Utilisation d’outils moléculaires pour le suivi des communautés planctoniques

L’utilisation d’outils moléculaires (c’est-à-dire se basant sur l’analyse de l’ADN) va être comparée à la méthode traditionnelle de suivi du plancton, qui consiste à analyser sous loupe binoculaire la composition taxonomique d’échantillons récoltés au filet à plancton. Cette étude de R&D permettra d’évaluer l’apport de ces nouvelles approches en complément de la méthode traditionnelle.

Définitions : plancton, phytoplancton et zooplancton

Le plancton correspond aux organismes aquatiques qui vivent dans la colonne d’eau et dérivent suivant les courants car leurs capacités de déplacement sont faibles par rapport aux mouvements des masses d’eau. Ces capacités leur permettent néanmoins de se déplacer, notamment sur la verticale (de nombreuses espèces planctoniques migrent entre le fond et la surface selon le moment de la journée).

Au sein du plancton, on peut distinguer le phytoplancton, c’est-à-dire le plancton végétal, du zooplancton, le plancton animal. On parle de communauté planctonique (phytoplanctoniques ou zooplanctoniques) pour désigner l’ensemble des espèces coexistant dans un endroit donné à une période donnée.

Contexte : suivi des communautés phytoplanctoniques et zooplanctoniques en relation avec la future construction du parc éolien en mer de Dieppe Le Tréport

Lors de l’établissement de l’état de référence du parc éolien en mer de Dieppe Le Tréport, les communautés planctoniques vont faire l’objet d’une étude spécifique. Cette étude permettra de voir si, au cours de la construction puis de l’exploitation du parc, les communautés planctoniques changent en relation avec un potentiel changement des conditions environnementales.

La méthode traditionnellement utilisée pour l’étude du zooplancton consiste à prélever des échantillons à l’aide d’un filet, les filtrer et les étudier sous loupe binoculaire pour identifier les individus présents avec une précision taxonomique la plus fine possible. Le phytoplancton est lui identifié sous microscope. Cette technique permet de décrire la diversité des communautés planctoniques. Cependant, cette méthode présente des limites en termes d’identification des espèces présentes sous forme d’œufs ou de larves (par exemple larves d’espèces benthiques, qui font partie du plancton), de détection d’espèces rares ou de différenciation d’espèces cryptiques (espèces différenciées génétiquement, mais morphologiquement similaires).

Echantillon de zooplancton observé à la loupe binoculaire. 1- copépodes ; 2- cladocère ; 3- larve de gastéropode ; 4- larve de bivalve ; 5- capsule ovigère de bigorneau, contenant deux embryons ; 6- larve de bryozoaire ; 7- larve de cirripède (balane). (Photo Marie Le Goff, Station Biologique de Roscoff)
Organisme du phytoplancton : diatomée du genre Coscinodiscus. (Photo Fanny Leroy, Station Biologique de Roscoff)

Objectifs du test des analyses moléculaires

Le GIS Éolien en Mer a ainsi proposé de tester l’utilisation d’outils moléculaires lors de la phase d’établissement de l’état de référence du parc éolien en mer de Dieppe Le Tréport.

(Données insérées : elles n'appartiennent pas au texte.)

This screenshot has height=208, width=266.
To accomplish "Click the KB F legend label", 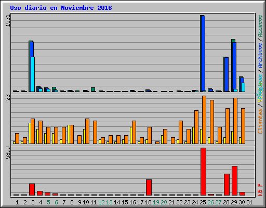I will pyautogui.click(x=260, y=190).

Grâce aux technologies récentes de séquençage d’ADN, il est maintenant possible d’effectuer un inventaire des espèces présentes dans un échantillon de plancton ou même dans un échantillon d’eau (approche de metabarcoding). Cette approche est aujourd’hui en plein essor, connait un intérêt croissant de la communauté scientifique, et commence à être intégrée dans les stratégies d’observation et de suivi de la biodiversité.

Setec In Vivo, réalisant le suivi des communautés phyto- et zooplanctoniques dans le cadre des suivis environnementaux réglementaires du parc éolien en mer de Dieppe Le Tréport, a été chargée par le GIS, en association avec la Station Biologique de Roscoff, d’effectuer ces essais de l’usage des outils moléculaires en complément de la méthode traditionnelle.

Schéma des différentes étapes d’analyse d’ADN environnemental par metabarcoding (schéma : Thierry Comtet, Station Biologique de Roscoff)

Tout d’abord une analyse bibliographique et des échanges avec des spécialistes de ces outils moléculaires seront effectués, afin de déterminer les protocoles d’échantillonnage, d’extraction d’ADN, d’amplification et de séquençage, puis d’analyse des séquences. L’échantillonnage se fera simultanément à celui dédié pour la méthode traditionnelle. Finalement, l’inventaire et l’abondance des espèces identifiées par la méthode traditionnelle seront comparés à ceux obtenus à partir des analyses ADN, pour évaluer l’apport de cette nouvelle méthode. Cette phase d’essai aura ainsi pour objectif d’établir un protocole optimisé permettant la réalisation des analyses moléculaires en routine lors des phases suivantes du parc éolien en mer.